Statistics 3701 (Geyer, Fall 2022) Homework 5

Rules

See the Section about Rules for Quizzes and Homeworks on the General Info page.

Your work handed into Canvas should be an Rmarkdown file with text and code chunks that can be run to produce what you did. We do not take your word for what the output is. We may run it ourselves. But we also want the output.

Homeworks must uploaded before midnight the day they are due. Here is the link for uploading this homework. https://canvas.umn.edu/courses/330843/assignments/2864751.

Each homework includes the preceding quiz. You may either redo the quiz questions for homework or not redo them if you are satisfied with your quiz answers. In either case the quiz questions also count as homework questions (so quiz questions count twice, once on the quiz and once on the homework, whether redone or not). If you don't submit anything for problems 1–3 (the quiz questions), then we assume you liked the answers you already submitted.

Quiz 5

Problem 1

The following R command


foo <- read.table(url("https://www.stat.umn.edu/geyer/3701/data/2022/q5p1.txt"), header = TRUE)

assigns one R object foo, which is a dataframe containing one variable x.

We assume these data are independent and identically distributed from the logistic location family. See the help for R function dlogis for a description of this family. We assume the default value (1) for the scale parameter.

Find the MLE for these data. Good starting points (root-n-consistent estimators) for this model include both the sample mean and the sample median (also any trimmed mean).
Produce a large-sample approximate 95% confidence interval the true unknown location parameter from these data using the usual theory of asymptotics of maximum likelihood.

Problem 2

This problem continues where the preceding problem left off. We use the same data and the same statistical model.

Also produce a large-sample approximate 95% confidence interval for the parameter that is a level set of the log likelihood, following Section 5.4.4 of the course notes on models, part II.

Problem 3

The following R command


load(url("https://www.stat.umn.edu/geyer/3701/data/2022/q5p3.rda"))

loads one R object f, which is a function having one argument, which is a four-dimensional numeric vector. The value of this function is numeric scalar.

The problem is to minimize this function.

This function has been deliberately constructed to have multiple local minima. So use R function optim with method = "SANN" to try to minimize it (Section 7.1.2.3 of the notes on optimization).

Since this method uses random search, use R function set.seed to get repeatability as you work on this problem.

Use R function optim method = "SANN" ten different times with default arguments of the control parameters starting at zero (in four-dimensional space). Do you always get the same answer? What does this tell you about method SANN?

Homework 5

Problem 4

This problem continues where Problem 3 left off. Minimize the same function f used in Problem 3. Again use R function optim method = "SANN". But this time read the help for R function optim, especially

the part of the Details section about method SANN that describes how the temperature changes over time and what that temperature does in the algorithm (controls the step size) and
the part of the Details section about the control argument that says how the variables in the temperature change function can be specified, the components maxit, temp, and tmax being relevant to method SANN.
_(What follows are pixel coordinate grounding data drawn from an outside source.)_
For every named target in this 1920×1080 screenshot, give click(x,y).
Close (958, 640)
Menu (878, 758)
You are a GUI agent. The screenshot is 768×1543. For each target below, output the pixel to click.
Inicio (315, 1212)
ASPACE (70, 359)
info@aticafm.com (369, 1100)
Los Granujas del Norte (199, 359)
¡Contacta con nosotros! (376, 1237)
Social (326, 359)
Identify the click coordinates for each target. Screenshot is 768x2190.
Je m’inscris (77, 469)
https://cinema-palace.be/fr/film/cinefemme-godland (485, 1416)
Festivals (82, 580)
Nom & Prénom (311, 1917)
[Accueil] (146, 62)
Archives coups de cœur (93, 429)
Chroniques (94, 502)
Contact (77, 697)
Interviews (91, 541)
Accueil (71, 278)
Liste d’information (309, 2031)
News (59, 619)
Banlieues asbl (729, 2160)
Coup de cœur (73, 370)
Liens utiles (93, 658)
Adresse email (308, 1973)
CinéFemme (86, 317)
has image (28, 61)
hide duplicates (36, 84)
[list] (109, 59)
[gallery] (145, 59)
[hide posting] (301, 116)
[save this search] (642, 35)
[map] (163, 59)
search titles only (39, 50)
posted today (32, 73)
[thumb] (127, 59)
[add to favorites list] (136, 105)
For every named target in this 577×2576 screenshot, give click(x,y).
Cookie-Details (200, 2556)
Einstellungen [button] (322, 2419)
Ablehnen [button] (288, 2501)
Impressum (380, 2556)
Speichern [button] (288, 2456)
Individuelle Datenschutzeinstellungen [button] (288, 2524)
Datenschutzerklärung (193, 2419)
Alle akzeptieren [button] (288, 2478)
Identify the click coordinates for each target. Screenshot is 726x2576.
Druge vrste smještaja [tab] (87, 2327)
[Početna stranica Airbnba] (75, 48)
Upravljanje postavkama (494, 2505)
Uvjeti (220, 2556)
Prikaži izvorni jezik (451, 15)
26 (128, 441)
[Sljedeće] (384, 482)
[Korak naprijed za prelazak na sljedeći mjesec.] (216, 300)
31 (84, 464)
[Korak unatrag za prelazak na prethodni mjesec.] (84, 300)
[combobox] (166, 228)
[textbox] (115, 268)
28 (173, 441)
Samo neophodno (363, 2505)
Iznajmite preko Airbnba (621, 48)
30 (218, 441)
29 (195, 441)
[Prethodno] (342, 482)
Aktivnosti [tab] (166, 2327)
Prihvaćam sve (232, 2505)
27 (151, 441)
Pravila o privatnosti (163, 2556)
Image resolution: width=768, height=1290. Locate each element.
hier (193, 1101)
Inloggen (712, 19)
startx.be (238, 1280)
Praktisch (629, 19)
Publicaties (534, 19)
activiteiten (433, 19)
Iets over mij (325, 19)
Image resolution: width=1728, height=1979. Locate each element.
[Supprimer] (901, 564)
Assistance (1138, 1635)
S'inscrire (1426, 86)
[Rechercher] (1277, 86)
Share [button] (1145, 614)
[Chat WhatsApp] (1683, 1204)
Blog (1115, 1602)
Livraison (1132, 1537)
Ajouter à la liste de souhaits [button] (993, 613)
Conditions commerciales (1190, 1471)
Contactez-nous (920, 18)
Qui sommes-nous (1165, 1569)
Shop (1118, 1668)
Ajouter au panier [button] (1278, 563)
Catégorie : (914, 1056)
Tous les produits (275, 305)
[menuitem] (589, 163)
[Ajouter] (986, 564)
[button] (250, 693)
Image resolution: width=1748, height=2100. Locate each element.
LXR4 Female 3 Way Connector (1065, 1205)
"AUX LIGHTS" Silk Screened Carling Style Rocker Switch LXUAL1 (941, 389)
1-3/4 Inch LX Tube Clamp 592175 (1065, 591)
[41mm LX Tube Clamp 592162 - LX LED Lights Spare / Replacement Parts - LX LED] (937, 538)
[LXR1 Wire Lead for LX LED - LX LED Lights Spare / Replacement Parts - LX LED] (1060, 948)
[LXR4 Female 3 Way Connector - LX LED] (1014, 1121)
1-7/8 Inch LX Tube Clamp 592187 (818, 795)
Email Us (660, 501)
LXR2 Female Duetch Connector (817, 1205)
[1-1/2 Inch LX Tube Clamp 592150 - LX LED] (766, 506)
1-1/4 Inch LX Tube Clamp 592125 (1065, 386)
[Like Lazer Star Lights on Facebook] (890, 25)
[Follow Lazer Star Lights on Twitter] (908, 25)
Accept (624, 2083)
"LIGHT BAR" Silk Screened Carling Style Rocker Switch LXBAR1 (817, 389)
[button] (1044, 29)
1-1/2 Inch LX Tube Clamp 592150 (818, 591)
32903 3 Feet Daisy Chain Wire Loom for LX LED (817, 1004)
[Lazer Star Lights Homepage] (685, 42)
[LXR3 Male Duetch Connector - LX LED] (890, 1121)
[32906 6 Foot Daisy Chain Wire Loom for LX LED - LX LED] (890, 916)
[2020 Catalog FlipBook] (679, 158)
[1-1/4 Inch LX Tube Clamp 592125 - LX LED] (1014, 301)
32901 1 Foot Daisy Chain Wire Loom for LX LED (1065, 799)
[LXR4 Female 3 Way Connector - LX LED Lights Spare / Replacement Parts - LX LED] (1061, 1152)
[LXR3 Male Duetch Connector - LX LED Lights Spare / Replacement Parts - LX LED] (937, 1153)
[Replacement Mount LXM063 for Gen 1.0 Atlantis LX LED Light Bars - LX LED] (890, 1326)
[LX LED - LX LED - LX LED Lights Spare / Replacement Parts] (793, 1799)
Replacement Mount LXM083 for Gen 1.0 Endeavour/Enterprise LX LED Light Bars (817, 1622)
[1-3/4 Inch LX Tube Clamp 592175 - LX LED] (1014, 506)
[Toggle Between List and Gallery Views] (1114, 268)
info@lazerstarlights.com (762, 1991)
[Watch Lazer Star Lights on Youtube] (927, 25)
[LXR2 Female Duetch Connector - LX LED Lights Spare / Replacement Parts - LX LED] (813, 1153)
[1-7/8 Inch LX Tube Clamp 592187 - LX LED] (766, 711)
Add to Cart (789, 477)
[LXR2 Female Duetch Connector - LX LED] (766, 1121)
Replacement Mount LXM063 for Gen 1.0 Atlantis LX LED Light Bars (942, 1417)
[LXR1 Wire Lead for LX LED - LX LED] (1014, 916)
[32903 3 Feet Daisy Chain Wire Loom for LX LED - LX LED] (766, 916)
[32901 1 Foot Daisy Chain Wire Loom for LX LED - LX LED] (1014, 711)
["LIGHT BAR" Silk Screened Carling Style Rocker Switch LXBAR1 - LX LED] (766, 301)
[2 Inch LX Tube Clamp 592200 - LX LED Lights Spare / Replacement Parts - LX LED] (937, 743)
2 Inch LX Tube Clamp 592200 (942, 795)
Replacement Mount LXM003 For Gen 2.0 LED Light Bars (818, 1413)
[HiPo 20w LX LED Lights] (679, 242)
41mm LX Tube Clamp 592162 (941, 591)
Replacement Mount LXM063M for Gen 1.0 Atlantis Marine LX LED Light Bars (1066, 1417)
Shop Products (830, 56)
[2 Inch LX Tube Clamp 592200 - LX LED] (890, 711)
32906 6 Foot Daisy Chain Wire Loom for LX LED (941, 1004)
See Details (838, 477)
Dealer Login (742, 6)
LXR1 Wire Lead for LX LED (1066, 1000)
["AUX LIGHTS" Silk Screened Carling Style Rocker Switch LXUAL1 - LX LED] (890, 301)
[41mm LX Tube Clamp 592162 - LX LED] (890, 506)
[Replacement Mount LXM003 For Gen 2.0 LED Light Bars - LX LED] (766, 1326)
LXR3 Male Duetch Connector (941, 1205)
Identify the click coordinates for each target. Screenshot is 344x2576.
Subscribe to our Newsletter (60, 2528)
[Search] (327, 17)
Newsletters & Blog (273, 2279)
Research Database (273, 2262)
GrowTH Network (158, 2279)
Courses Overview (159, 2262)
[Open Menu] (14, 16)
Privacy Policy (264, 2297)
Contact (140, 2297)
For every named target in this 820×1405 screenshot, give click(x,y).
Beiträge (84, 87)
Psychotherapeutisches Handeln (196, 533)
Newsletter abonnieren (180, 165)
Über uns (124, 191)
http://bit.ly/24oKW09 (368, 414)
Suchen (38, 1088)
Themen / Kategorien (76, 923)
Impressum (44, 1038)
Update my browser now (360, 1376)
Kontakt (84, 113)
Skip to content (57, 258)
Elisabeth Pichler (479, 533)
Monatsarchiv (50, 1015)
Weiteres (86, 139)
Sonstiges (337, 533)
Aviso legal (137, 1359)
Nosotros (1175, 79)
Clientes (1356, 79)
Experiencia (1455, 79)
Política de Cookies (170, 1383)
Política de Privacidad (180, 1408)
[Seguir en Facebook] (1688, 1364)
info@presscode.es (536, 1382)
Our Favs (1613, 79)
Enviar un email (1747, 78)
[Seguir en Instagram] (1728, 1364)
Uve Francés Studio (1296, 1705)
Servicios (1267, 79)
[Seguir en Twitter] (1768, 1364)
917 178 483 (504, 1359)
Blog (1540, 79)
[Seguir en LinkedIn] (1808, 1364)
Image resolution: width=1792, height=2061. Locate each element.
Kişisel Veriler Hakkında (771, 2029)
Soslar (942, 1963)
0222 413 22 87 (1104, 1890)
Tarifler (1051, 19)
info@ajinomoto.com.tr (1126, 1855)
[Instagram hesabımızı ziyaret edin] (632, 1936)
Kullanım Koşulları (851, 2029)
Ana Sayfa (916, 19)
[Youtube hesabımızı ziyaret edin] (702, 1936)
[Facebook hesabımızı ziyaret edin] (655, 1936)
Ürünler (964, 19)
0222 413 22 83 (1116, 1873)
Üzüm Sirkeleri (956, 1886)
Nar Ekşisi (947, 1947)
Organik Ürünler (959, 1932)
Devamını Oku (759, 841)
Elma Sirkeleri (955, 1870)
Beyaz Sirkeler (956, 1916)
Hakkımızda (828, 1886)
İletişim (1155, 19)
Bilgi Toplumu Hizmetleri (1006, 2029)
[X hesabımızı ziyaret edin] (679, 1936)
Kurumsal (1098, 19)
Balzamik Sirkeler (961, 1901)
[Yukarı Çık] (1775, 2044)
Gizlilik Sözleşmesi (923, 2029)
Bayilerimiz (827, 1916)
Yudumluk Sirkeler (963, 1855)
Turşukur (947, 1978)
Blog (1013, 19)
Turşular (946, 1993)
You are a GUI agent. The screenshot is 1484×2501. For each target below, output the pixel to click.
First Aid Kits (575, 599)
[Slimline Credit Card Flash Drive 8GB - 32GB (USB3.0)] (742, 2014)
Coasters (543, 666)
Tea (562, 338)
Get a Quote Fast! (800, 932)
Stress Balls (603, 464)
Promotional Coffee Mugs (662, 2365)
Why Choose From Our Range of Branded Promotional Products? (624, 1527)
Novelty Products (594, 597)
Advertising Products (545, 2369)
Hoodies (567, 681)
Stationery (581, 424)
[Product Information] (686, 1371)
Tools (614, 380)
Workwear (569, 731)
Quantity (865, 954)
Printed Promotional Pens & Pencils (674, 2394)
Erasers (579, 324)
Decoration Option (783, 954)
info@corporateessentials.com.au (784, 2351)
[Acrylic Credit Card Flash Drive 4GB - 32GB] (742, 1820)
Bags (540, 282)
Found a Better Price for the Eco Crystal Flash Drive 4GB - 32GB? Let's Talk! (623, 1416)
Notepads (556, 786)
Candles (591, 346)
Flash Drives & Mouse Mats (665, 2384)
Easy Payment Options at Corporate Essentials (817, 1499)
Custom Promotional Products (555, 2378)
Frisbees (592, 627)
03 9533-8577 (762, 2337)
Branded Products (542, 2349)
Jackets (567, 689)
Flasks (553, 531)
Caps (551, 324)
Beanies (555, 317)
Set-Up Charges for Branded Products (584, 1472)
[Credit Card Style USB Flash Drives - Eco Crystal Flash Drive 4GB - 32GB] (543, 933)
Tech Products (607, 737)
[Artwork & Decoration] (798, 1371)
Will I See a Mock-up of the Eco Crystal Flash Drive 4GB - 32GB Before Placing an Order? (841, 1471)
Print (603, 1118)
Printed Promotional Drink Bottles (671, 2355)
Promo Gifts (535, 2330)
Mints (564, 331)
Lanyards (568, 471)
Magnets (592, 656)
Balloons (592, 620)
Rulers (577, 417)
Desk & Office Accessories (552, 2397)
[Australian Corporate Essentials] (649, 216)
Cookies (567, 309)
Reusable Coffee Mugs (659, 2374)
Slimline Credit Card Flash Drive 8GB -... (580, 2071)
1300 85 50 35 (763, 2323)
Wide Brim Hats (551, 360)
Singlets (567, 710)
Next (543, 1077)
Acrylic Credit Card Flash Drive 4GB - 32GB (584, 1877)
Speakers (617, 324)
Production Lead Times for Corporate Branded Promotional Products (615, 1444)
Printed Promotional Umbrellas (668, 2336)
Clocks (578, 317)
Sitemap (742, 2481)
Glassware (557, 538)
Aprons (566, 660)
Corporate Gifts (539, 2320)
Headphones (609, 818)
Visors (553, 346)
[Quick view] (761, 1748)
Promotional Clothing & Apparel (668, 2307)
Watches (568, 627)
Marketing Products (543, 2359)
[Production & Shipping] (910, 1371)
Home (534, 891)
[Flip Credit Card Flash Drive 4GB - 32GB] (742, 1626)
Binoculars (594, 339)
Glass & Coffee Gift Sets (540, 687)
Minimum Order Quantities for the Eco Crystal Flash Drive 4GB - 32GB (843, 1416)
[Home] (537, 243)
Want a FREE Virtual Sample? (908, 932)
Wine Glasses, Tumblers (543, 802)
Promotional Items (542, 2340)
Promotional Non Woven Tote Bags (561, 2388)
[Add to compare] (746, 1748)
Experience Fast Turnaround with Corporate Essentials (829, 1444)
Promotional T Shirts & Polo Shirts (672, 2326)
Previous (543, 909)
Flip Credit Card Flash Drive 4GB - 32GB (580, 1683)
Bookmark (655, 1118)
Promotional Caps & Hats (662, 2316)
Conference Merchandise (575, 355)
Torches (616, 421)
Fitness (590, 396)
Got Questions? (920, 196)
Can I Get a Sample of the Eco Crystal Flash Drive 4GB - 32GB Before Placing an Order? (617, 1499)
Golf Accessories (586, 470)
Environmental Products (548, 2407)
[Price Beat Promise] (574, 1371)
Note that the temperature at iteration t is a function of all of these parameters control components together. So adjusting any one without adjusting some of the others makes no sense. The idea is to start at a high (but not too high) temperature and end (when t = maxit) at a low (but not too low) temperature but how high is too high and how low is too low is problem specific. But you want the final temperature (when t = maxit) to be many times lower than when t = 1.

Try to get one run that starts at zero (in 4-dimensional space) and finds a solution at least as low as any found in problem 3. Do a run that lasts at least 10 minutes. You can use R function system.time to tell how long it takes. To get full credit, you do not have to actually find the global optimum (we don't even know what that is). The point is to use the control argument in a reasonable way.

Problem 5

minimize:	`x`² + `y`⁴ + `z`⁶ + sin(`x` + `y` + `z`)
subject to:	`x`² + `y`² + `z`² ≥ 4

Problem 6

This is the same problem as problem 5 except that you are required to supply functions that calculate the derivatives of the objective function (the function to minimize) and the constraint function (the function required to be ≥ 0) to the R function doing the minimization.

Also these derivatives must be analytic derivatives (not calculated by the R package numDeriv or any other R code that does derivatives by finite differences). You may use the R functions D or deriv to calculate these derivatives, but I just did them by hand.

Problem 7

This problem continues where problem 1 left off. We use the same statistical model: logistic scale family.

But now we are going to do a simulation study comparing the following four estimators:

the maximum likelihood estimator, what was used in problem 1,
the sample mean,
the sample median,
a 10% trimmed mean, what R function mean with optional argument trim = 0.1 evaluates.

Do a simulation study comparing these for estimators like the simulation study in Section 5 of the notes on simulation. You do not have to make any plots, just find

the mean square error (estimated from the simulations) of each of the four estimators and
the Monte Carlo standard error of each of the quantities in the previous item.

Use data sample size and simulation sample size


n <- 10
nsim <- 1e5

(the former the same as in the course notes but the latter 10 times larger).

Note: since this is a location family, any location parameter will give the same mean square errors as any other. You can use location parameter equal to zero (the default) for R function rlogis.

Note: use the principle of common random numbers as the example in the course notes does.

Note: you do not have to make a nice R markdown table like the course notes do. Just putting the numbers in a matrix with labels and showing the matrix will do.